Dietrich Helms, Thomas Phleps (Hg.)

Clipped Differences. Geschlechterpräsentation Im Musikvideo

01.12.2003, 18:29, Text: Hannes Loh, Hannes Loh

(Transcript, 127 S., € XX)›Clipped Differences‹ ist ein gleichermaßen bodenständiger wie skurriler Sammelband. Er dokumentiert die universitären Bemühungen, die Themen Gender und Videoclip in den Griff zu bekommen. Bodenständig ist das Buch, weil es den aktuellen Stand wissenschaftlicher Forschung knapp, gut und übersichtlich vorstellt und einige hilfreiche Anregungen und Überlegungen aufstellt, wie die Auseinandersetzung mit Musikvideos aussehen kann. Skurril, weil die Auswahl und Verhandlung des Materials in manchen Fällen haarsträubend ist. Auf vier Seiten fasst beispielsweise Erika Funke-Hennigs, Professorin an der TU Braunschweig, Herangehensweise und Ziele feministischer Medien- und Kommunikationstheorie kurz und prägnant zusammen.

Eine Einführung, die auch für Nicht-Diskurs-Teilnehmer spannend und lehrreich ist. Dann folgt die Analyse dreier Musikvideos: ›Justify My Love‹ (Madonna), ›Leck Mich Am A, B, Ze‹ (Tic Tac Toe) und ›Still In Love With You‹ (No Angels).

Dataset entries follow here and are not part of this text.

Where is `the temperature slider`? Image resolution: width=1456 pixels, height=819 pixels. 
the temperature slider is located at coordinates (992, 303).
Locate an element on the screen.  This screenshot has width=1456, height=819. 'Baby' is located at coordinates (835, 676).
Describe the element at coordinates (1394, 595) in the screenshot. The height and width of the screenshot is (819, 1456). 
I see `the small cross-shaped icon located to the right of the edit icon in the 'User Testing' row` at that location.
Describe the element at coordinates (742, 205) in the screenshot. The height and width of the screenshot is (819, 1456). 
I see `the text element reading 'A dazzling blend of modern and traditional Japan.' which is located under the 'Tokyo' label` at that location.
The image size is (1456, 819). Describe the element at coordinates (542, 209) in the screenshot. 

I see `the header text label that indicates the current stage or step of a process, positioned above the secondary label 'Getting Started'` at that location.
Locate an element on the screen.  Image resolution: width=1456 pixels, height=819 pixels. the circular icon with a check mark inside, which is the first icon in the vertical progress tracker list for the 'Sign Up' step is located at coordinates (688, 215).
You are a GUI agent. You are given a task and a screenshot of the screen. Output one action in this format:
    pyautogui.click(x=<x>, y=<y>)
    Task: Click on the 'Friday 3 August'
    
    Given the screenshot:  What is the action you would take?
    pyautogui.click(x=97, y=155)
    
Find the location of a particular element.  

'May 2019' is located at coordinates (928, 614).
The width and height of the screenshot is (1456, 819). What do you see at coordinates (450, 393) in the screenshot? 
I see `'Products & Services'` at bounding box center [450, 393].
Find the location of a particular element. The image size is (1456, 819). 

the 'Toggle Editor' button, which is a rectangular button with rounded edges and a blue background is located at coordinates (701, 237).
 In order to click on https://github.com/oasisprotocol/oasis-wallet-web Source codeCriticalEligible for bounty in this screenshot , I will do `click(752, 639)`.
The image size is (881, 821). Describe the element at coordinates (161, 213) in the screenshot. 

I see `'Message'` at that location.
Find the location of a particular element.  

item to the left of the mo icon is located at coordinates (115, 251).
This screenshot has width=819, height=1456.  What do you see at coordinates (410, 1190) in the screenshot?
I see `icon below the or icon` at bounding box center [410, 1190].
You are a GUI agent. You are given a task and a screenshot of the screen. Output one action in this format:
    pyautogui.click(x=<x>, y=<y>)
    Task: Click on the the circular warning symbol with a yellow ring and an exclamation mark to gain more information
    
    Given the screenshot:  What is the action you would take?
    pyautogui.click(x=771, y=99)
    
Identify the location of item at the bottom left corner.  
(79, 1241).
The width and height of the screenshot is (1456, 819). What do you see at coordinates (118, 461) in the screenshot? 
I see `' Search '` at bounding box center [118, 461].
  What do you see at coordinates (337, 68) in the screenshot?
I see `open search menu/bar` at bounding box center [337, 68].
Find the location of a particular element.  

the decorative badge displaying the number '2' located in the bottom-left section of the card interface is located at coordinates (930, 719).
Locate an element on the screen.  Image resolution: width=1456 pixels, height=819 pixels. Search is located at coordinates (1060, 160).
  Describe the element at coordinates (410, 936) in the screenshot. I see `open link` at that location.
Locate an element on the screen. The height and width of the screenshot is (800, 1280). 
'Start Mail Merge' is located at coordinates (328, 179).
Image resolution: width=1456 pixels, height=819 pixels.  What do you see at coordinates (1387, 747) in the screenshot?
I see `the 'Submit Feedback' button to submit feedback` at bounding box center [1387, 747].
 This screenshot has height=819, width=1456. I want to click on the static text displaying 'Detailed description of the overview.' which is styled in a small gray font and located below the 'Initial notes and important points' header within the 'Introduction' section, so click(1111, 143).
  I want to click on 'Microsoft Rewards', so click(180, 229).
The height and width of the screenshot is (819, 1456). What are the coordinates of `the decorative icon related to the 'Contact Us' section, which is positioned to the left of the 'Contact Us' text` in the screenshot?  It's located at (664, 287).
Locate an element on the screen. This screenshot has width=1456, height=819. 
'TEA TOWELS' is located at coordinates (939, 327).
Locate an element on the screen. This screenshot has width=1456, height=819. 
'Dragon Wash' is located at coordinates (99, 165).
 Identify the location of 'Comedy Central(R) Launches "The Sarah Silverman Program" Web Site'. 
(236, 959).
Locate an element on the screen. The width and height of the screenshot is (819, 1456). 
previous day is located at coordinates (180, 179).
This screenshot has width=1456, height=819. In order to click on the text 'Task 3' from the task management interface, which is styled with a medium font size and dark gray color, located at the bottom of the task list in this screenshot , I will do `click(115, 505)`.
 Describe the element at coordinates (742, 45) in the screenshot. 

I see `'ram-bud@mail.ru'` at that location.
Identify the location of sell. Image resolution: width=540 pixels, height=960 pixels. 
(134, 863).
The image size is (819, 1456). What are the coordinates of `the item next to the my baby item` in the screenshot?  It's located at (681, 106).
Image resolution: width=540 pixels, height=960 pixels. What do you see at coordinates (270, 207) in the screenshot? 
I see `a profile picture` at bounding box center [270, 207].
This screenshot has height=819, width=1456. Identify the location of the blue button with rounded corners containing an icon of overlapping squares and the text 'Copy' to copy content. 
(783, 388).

Anhand dieser drei Videos will Funke-Hennigs untersuchen, »ob die dargestellten Machtverhältnisse zwischen den Geschlechtern nach wie vor den traditionellen Rollenklischees entsprechen«. Dieser wissenschaftliche Anspruch steht in groteskem Widerspruch zur lächerlichen Materialbasis von drei Clips aus einem Zeitraum von zwölf Jahren, die zudem noch unterschiedlichen Genre- und Gesellschaftskontexten entstammen. Absolutes Highlight ist die Interpretation des Tic-Tac-Toe-Videos als Meilenstein weiblicher Emanzipationsleistung im deutschsprachigen HipHop. Tic Tac Toes Musik sei »kompromisslos, ohne sich irgendwelchen Trends anzupassen. Lee gilt als die explosivste Rapperin Deutschlands.« Hilfe! Eine gecastete Band, die ihre Texte nicht selber schrieb, auf Olli-P–Niveau rappte und von dem riesen Reibach der drei Millionen verkauften Platten nahezu nichts abbekam – denn da war ein abgezocktes Management davor.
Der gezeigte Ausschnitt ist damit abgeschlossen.